Mais ce qu'il y a en cela de fort particulier est que le châtiment le plus infamant n'est honteux qu'autant qu'il dure. Celui qui l'a souffert aujourd'hui rentrerai demain, si le prince le veut, dans les charges les plus importantes.

XXI. Elle est suivie d'honneur.

Bien plus, ils font gloire des châtiments qu'ils reçoivent par ordre de leur roi comme d'un soin paternel de sa part pour celui qu'il a la bonté de châtier. On reçoit des compliments et des présents après les coups de bâton, et c'est principalement dans tout l'Orient que les châtiments passent pour des témoignages d'affection. Nous avons vu un jeune mandarin être renfermé pour être puni, et comme un Français s'offrit à lui pour aller demander sa grâce à son supérieur : Non, répondit le mandarin en portugais, je veux voir jusqu'où ira son amour, comme un Européen aurait dit : Je veux voir jusqu'où il poussera sa rigueur. Être réduit d'une charge éminente à une plus basse n'est pas une honte, et cela était arrivé au second ambassadeur que nous avons vu ici (4). Cependant, il arrive aussi qu'on se pend en ce pays-là de désespoir, quand d'une haute charge on se voit réduit à une extrême pauvreté, et aux corvées dues au prince, quoique cette chute ne soit pas honteuse.

XXII. D'autres que le coupable sont enveloppés dans le châtiment.

J'ai dit en un autre endroit que le père a quelquefois part à la punition du fils, comme devant répondre de l'éducation qu'il lui a donnée. À la Chine, un officier répond des fautes de tous ceux de sa famille, parce qu'ils prétendent que qui ne sait pas gouverner sa propre famille n'est capable d'aucune fonction publique. La crainte donc qu'ont les particuliers de voir sortir de leurs familles des emplois qui en font l'éclat et l'appui les rend tous sages, comme s'ils étaient tous magistrats. De même, à Siam et à la Chine, un officier est puni des fautes d'un autre officier qui est à ses ordres, parce qu'il a dû veiller sur celui qui dépend de lui, et qu'ayant droit de le corriger, il doit répondre de sa conduite. Ainsi, il n'y a pas bien des années qu'on a vu à Siam pendant trois jours Oc-prá Si mó-ho-sotOk-phra Si Mahosot : ออกพระศรีมโหสถ, Brame de nation (5), qui est encore aujourd'hui du Conseil d'État du roi de Siam, exposé à la cangue avec la tête d'un malheureux qu'on avait fait mourir, pendue à son col, sans qu'il fût accusé d'avoir eu d'autre part au crime de celui dont on lui avait pendu la tête à son col que de trop de négligence à veiller sur un homme qui lui était soumis. Après cela, on ne s'étonnera pas, à mon avis, que les coups de bâton soient si fréquents à Siam. Quelquefois, on y verra plusieurs officiers à la cangue disposés en cercles, et au milieu d'eux sera la tête d'un homme qu'on aura fait mourir, et cette tête pendra par divers cordons du col de chacun de ces officiers.

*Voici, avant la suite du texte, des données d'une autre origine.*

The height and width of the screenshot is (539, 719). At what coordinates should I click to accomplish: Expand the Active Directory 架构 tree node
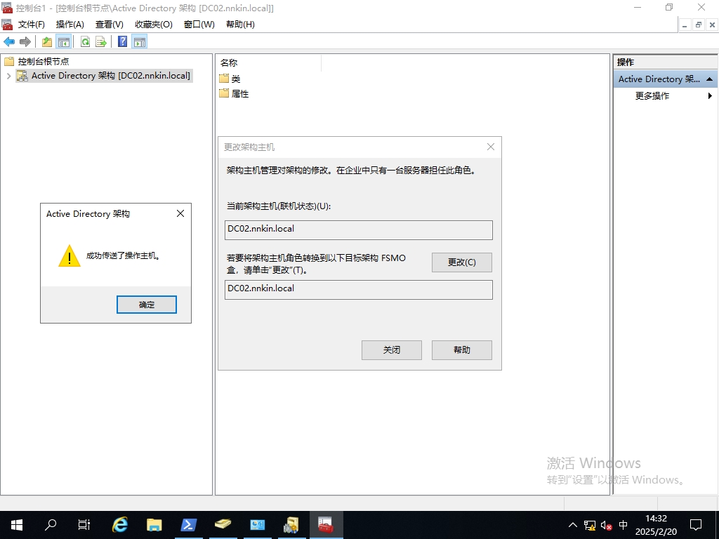coord(8,76)
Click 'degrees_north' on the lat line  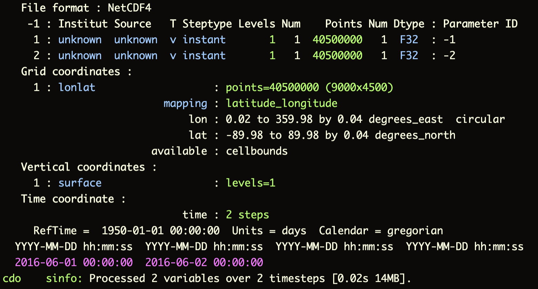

XXIII. L'ombre du crime est punie.

Ce qu'il y a de pis, c'est que le moindre air de crime y rend une action criminelle : il suffit presque d'être accusé pour être coupable. Une action de soi innocente devient mauvaise dès que quelqu'un s'avise d'en faire un crime. Et de là viennent les disgrâces si fréquentes des principaux officiers. On n'a su, par exemple, me compter tous les barcalons qu'a eu le roi de Siam depuis qu'il règne.

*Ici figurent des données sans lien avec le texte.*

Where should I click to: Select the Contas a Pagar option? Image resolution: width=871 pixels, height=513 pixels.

XXIV. Politique des rois de Siam cruelle contre tous, et contre leurs propres frères.

La grandeur des roi, dont l'autorité est despotique, est de pouvoir tout contre tous, et contre leurs propres frères. Les rois de Siam estropient les leurs en plusieurs façons, quand ils peuvent : ils leur font ôter ou débiliter la vue par le feu, ils les rendent impotents par dislocation des membres, ou hébétés par des breuvages, ne s'assurant eux-mêmes et leurs enfants contre les entreprises de leurs frères qu'en rendant leurs frères incapables de régner. Celui qui règne aujourd'hui n'a pas mieux traité les siens. Ce prince n'enviera donc point à notre roi la douceur d'être aimé de ses sujets et la gloire d'être si craint de ses ennemis, qu'ils se croient à peine assez forts tous ensemble contre lui seul. L'idée d'un grand roi n'est pas à Siam qu'il se rende terrible à ses voisins, pourvu qu'il le soit à ses sujets.

XXV. Le gouvernement de Siam plus fâcheux aux grands qu'au menu peuple.

Il y a néanmoins cette réflexion à faire sur cette sorte de gouvernement, que le joug en pèse moins, pour ainsi dire, sur le menu peuple que sur les grands. L'ambition en ce pays-là mène à l'esclavage ; la liberté et les autres douceurs de la vie sont pour les conditions vulgaires. Plus on y vit inconnu au prince, et loin de lui, plus on y est à son aise, et pour cette raison les charges des provinces y sont regardées comme une récompense des services rendus dans le palais.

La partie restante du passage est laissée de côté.